Сад был казнен заочно, точно так же он сам совершал только воображаемые убийства. Прометей выродился в Онана. Жизнь он так и закончит пленником, только не в тюрьме, а в приюте для душевнобольных, где будет с помощью подручных средств ставить для помешанных театральные спектакли. Мечта и творчество принесли ему лишь жалкое подобие удовлетворения, которое он искал и не находил в миропорядке. Разумеется, писатель может ни в чем себе не отказывать. Уж для него-то не существует никаких границ, и его желания могут быть сколь угодно беспредельны. В этом смысле Сад – идеальное воплощение литератора. Он выстроил фиктивный мир, чтобы поддерживать в себе иллюзию бытия. Выше всего он поставил «нравственное преступление, совершаемое на бумаге». Его несомненная заслуга состоит в том, что он первым в безрадостной прозорливости скопившегося гнева показал крайние последствия логики бунта, забывшего как минимум о своих истинных корнях. Эти последствия суть тотальная закрытость, всеобщее преступление, аристократия цинизма и стремление к апокалипсису. Годы спустя все они проявятся. Но, смакуя их, он, судя по всему, уперся в собственные удушливые тупики, вырваться из которых смог только благодаря литературе. Как ни странно, именно Сад направил бунт по пути искусства – его знамя подхватит и понесет дальше романтизм. Сада причислят к писателям, о которых сам он говорил: «Их опасная испорченность так деятельна, что они публикуют изложение своих ужасных систем с единственной целью – простереть свои преступления за пределы собственной жизни; сами они больше не способны их совершать, но это сделают их проклятые сочинения; эта сладостная мысль, с которой они сходят в могилу, служит им утешением в необходимости после смерти отказаться от того, что есть». Бунтарское творчество Сада свидетельствует также о его жажде жизни. Пусть бессмертие, которого он жаждет, роднит его с Каином, он все равно не перестает его жаждать и помимо собственной воли горячо и искренне выступает в пользу метафизического бунта.

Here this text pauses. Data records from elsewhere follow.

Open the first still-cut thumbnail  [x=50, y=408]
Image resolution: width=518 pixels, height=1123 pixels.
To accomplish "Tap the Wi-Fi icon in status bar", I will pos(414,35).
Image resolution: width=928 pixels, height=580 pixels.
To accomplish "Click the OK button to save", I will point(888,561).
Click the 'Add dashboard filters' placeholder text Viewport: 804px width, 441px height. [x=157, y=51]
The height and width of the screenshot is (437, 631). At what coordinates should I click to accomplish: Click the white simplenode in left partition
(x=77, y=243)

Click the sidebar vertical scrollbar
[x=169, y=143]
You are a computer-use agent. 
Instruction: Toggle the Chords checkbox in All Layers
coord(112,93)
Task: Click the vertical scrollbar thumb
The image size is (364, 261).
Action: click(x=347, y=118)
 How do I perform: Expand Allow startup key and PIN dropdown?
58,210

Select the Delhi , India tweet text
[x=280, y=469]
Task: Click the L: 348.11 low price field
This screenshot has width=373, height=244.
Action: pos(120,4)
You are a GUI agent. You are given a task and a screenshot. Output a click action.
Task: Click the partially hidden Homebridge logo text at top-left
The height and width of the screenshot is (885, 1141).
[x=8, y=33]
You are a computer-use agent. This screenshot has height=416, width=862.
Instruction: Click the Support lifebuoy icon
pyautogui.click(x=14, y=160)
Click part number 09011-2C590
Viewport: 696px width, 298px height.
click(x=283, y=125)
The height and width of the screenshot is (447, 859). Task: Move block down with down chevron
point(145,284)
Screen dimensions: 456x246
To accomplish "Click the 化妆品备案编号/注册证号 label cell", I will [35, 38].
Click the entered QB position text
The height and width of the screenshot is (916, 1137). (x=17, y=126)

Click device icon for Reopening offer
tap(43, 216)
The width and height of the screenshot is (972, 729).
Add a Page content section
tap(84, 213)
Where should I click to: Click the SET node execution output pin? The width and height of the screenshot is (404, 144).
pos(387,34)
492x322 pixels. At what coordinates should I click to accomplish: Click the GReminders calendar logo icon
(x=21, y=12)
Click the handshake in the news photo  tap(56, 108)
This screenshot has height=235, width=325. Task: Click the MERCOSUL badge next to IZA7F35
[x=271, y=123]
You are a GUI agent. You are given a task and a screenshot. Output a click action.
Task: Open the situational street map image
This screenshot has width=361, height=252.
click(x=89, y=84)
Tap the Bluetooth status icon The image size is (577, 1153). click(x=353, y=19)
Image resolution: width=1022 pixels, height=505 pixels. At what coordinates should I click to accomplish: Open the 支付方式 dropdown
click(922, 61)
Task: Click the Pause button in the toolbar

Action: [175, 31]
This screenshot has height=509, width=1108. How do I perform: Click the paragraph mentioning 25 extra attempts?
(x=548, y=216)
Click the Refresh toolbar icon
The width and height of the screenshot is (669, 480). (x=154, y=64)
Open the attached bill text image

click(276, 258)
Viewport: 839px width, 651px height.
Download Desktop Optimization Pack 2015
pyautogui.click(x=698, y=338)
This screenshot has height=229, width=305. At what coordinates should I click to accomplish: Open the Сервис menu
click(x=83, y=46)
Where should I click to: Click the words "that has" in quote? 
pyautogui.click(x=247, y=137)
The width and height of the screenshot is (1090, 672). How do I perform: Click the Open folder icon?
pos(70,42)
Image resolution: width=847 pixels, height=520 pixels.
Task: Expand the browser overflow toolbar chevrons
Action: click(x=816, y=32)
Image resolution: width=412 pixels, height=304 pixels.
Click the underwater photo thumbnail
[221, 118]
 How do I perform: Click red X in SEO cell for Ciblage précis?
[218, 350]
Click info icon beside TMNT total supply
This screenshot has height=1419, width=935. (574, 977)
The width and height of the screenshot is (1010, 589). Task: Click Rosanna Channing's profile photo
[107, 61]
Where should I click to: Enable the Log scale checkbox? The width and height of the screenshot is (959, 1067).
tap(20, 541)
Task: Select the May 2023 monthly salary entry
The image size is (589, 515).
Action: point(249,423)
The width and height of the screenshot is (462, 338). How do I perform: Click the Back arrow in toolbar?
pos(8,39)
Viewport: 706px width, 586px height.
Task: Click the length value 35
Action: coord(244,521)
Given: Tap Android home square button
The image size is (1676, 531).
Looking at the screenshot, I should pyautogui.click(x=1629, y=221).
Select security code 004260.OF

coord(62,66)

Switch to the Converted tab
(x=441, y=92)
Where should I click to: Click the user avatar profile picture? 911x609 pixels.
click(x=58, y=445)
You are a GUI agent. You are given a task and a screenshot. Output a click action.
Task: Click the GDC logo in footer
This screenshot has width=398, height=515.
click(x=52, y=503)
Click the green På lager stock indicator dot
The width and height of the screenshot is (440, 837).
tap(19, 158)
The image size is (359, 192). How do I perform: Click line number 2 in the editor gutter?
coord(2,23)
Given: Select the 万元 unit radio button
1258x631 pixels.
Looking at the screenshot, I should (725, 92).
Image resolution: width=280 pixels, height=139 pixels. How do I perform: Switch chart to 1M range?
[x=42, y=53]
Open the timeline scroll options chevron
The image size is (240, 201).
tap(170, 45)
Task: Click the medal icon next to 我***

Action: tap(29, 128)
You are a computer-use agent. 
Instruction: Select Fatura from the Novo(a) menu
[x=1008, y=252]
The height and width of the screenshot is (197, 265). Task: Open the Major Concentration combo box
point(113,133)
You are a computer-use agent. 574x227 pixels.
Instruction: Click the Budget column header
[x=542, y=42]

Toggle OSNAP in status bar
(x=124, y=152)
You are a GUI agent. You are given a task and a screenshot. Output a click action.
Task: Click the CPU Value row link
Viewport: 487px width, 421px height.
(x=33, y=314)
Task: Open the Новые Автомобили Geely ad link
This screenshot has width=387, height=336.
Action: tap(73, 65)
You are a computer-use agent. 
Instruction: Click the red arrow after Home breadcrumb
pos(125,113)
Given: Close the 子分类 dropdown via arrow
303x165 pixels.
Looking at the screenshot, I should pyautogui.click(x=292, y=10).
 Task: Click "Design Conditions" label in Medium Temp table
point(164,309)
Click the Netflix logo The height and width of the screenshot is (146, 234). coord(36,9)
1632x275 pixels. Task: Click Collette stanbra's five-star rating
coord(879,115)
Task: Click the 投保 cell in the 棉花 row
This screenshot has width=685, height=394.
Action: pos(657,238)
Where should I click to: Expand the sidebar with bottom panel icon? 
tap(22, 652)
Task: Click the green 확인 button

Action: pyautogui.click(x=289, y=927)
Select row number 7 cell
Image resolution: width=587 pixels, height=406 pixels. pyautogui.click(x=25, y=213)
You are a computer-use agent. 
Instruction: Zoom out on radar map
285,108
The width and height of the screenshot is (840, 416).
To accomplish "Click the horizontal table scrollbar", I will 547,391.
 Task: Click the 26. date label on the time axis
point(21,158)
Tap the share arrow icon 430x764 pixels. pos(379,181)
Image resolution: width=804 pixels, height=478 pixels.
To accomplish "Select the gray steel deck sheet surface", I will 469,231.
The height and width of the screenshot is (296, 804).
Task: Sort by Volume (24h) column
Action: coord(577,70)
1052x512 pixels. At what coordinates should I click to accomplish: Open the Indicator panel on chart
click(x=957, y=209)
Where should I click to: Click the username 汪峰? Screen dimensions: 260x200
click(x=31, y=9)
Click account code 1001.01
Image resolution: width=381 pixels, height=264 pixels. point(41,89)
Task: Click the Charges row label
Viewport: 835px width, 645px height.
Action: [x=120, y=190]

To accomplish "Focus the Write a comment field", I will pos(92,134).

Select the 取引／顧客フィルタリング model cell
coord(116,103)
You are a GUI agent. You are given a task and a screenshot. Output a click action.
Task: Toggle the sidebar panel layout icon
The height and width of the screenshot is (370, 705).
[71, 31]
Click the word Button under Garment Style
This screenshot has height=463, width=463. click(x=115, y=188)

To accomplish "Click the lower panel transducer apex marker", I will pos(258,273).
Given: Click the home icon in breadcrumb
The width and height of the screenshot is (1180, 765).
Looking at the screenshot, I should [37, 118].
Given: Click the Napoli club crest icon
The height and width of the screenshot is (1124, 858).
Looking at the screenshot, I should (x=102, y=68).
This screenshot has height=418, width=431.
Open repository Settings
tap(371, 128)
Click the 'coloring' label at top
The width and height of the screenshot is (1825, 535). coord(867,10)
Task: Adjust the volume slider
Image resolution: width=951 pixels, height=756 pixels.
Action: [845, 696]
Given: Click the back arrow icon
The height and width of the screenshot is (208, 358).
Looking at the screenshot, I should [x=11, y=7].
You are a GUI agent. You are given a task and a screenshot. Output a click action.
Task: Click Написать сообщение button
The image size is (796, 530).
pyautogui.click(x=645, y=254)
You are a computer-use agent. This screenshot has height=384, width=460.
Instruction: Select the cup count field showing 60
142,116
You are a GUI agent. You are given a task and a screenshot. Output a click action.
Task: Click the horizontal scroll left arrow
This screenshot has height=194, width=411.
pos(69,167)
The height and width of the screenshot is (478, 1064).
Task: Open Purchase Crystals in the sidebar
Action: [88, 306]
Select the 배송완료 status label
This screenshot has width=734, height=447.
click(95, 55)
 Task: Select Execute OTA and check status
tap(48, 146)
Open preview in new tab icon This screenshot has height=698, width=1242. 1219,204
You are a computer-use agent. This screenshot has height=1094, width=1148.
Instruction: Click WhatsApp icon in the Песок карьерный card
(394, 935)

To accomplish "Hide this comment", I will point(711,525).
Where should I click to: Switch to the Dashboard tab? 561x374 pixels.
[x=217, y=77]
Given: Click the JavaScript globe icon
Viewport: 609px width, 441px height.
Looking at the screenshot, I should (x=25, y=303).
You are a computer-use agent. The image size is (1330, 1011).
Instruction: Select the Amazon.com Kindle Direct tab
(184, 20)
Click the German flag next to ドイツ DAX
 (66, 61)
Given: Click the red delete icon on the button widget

Впрочем, мы должны отдать ему дань уважения хотя бы потому, что он породил целый ряд последователей. Не все его наследники были писателями. Одно можно сказать наверняка: он страдал и умер, чтобы разогреть воображение обитателей богатых кварталов и посетителей литературных кафе. Но и это еще не все. Успех Сада в наши дни объясняется тем, что его мечта прекрасно вписывается в современную сверхчувствительность, которая находит выражение в требовании абсолютной свободы и холодно-рассудочной дегуманизации. Низведение человека до объекта эксперимента, регламентация отношений между волей к власти и человеком-объектом, пространственная замкнутость этого чудовищного эксперимента – вот те уроки, к которым обратятся теоретики власти, когда задумаются об устройстве рабской эпохи.